* [DIRECTIONS]: The answer must consist solely of the lines below starting at the one containing "You are a GUI" and ending at the one containing "The image size is (421, 439).", repeated exactly, with both ends included and all pictures omitted.

* [DATASET EXTRACT]:
*** Block opens ***

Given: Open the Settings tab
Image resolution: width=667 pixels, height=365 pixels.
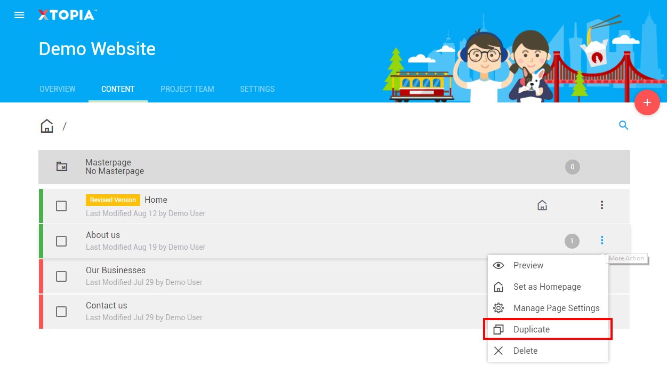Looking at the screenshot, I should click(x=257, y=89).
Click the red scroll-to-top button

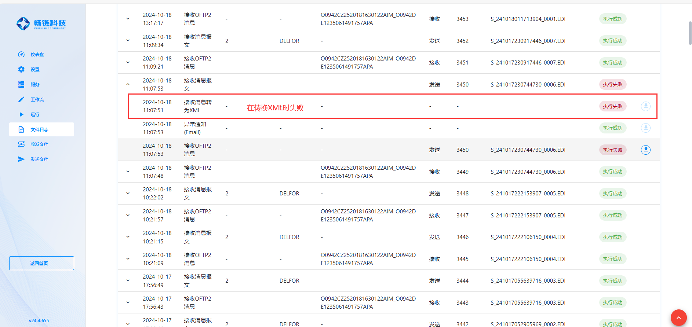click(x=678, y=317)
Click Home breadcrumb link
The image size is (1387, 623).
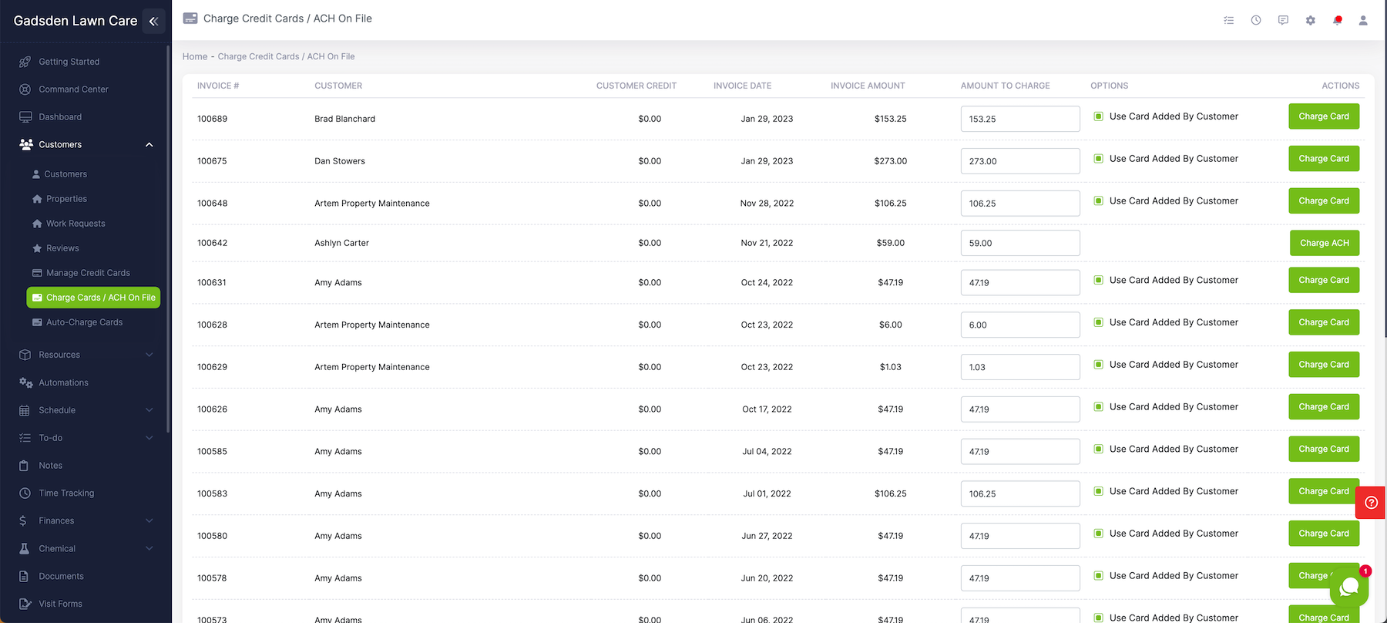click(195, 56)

*** Block closes ***
*** Block opens ***

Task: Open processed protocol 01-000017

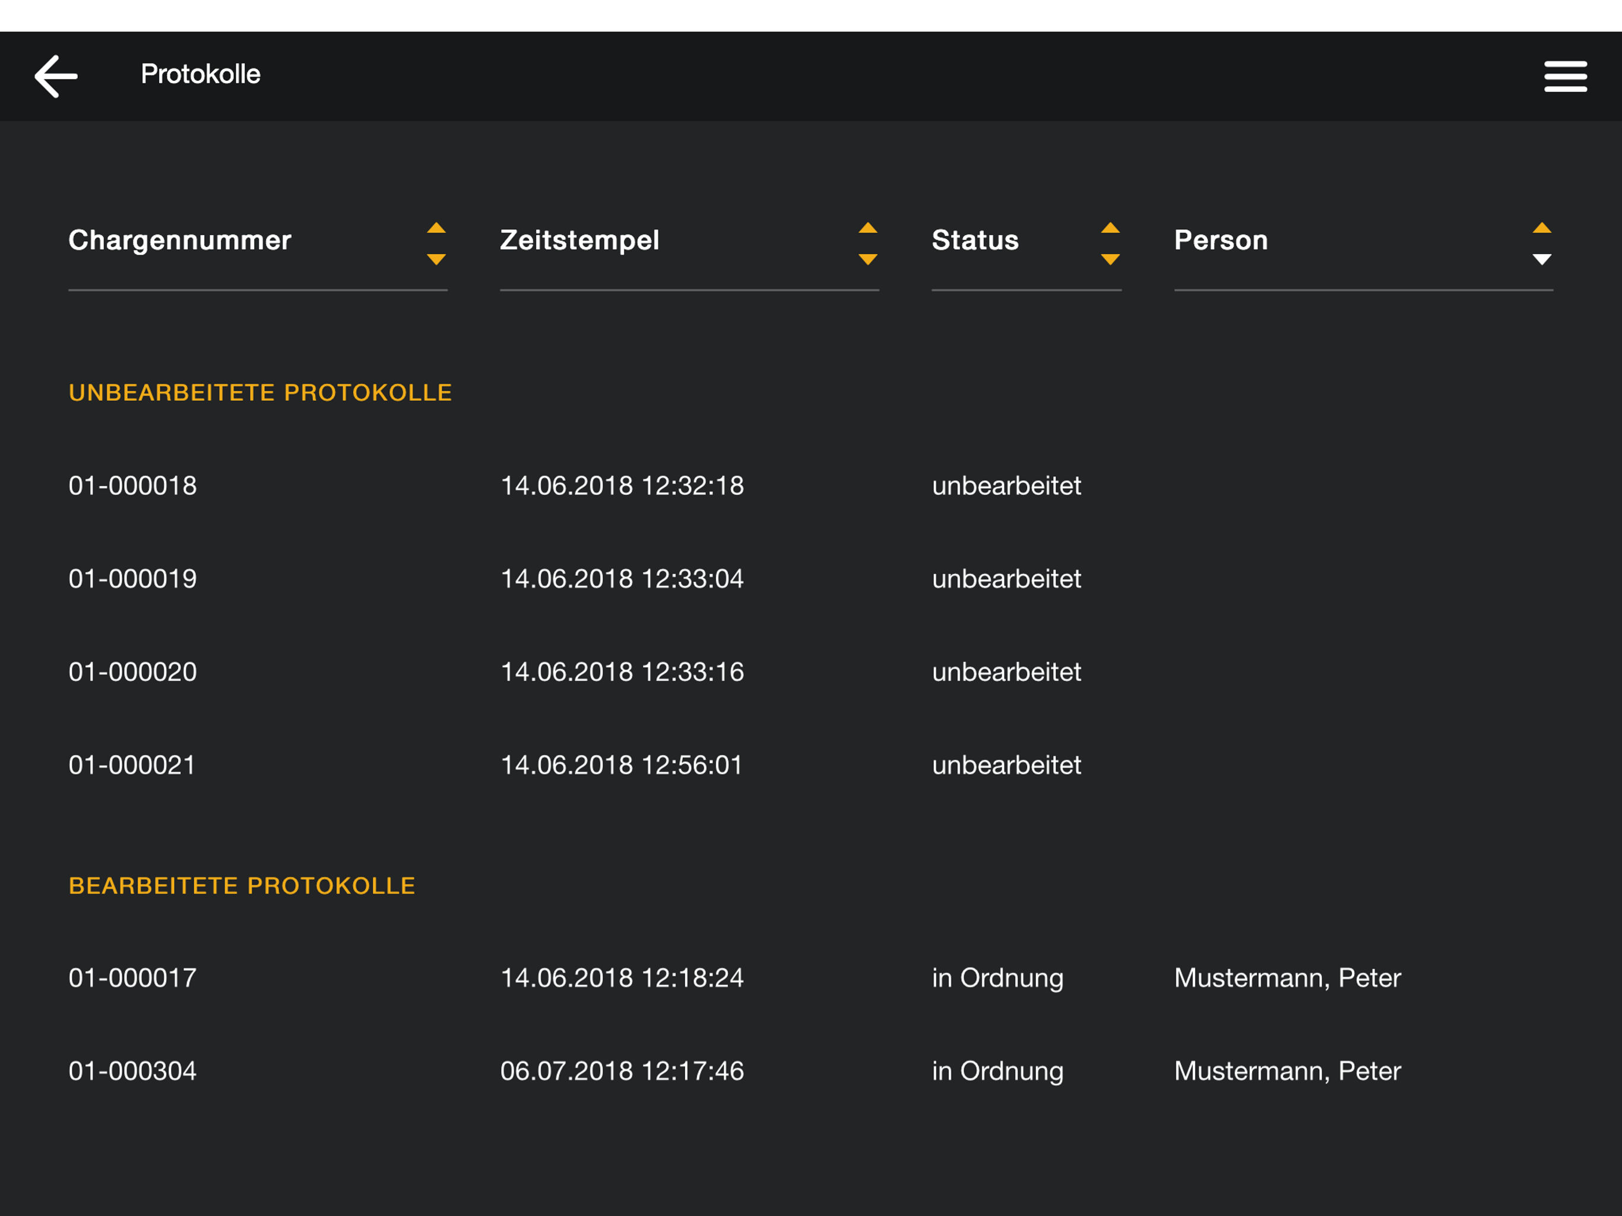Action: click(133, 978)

*** Block closes ***
*** Block opens ***

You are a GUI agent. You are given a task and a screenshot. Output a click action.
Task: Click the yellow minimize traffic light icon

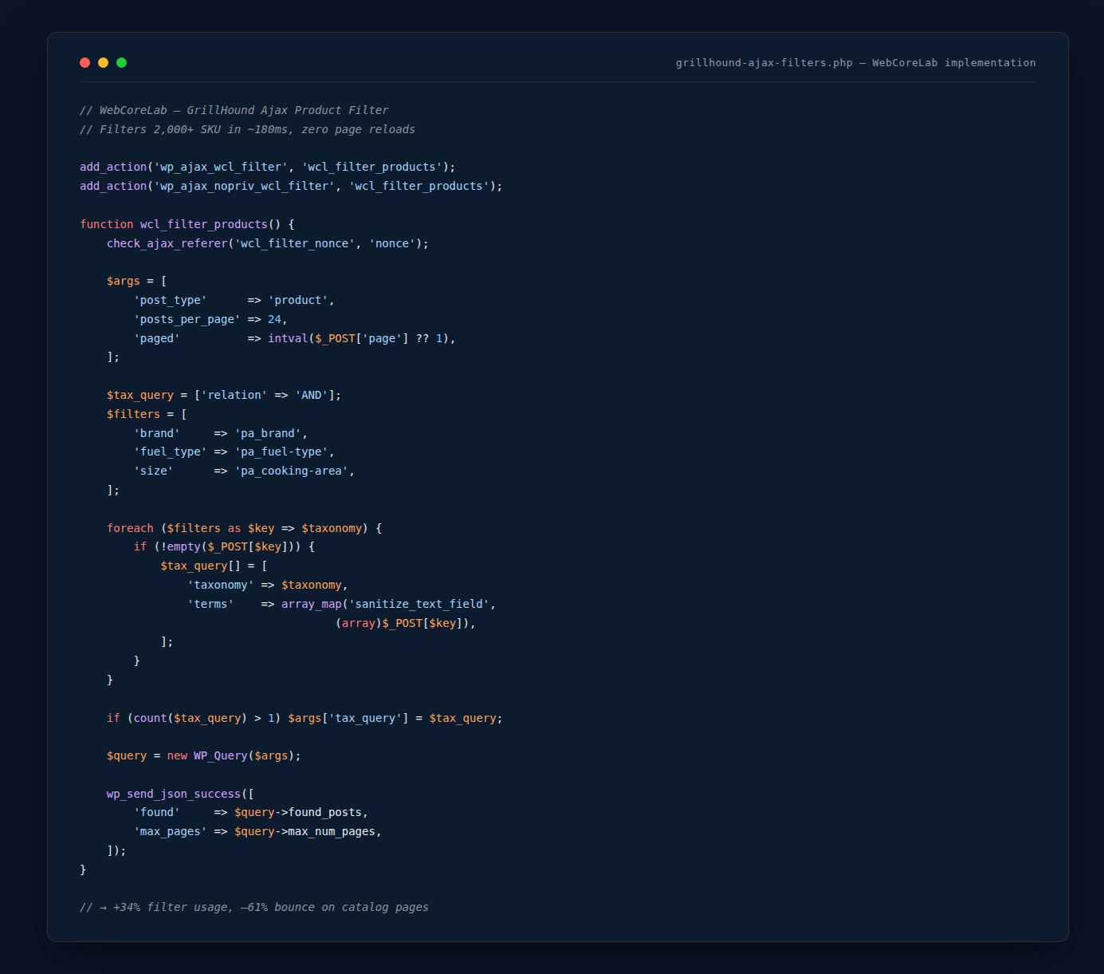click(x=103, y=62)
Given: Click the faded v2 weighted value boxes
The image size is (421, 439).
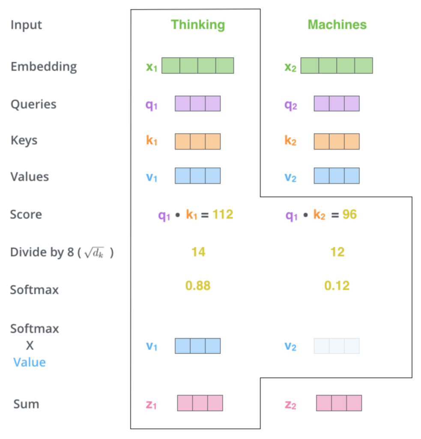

*** Block closes ***

* [TASK SOLUTION]:
You are a GUI agent. You are given a task and a screenshot. Output a click action.
Task: Click the yellow minimize traffic light icon

click(x=103, y=62)
Given: Click the faded v2 weighted value boxes
The image size is (421, 439).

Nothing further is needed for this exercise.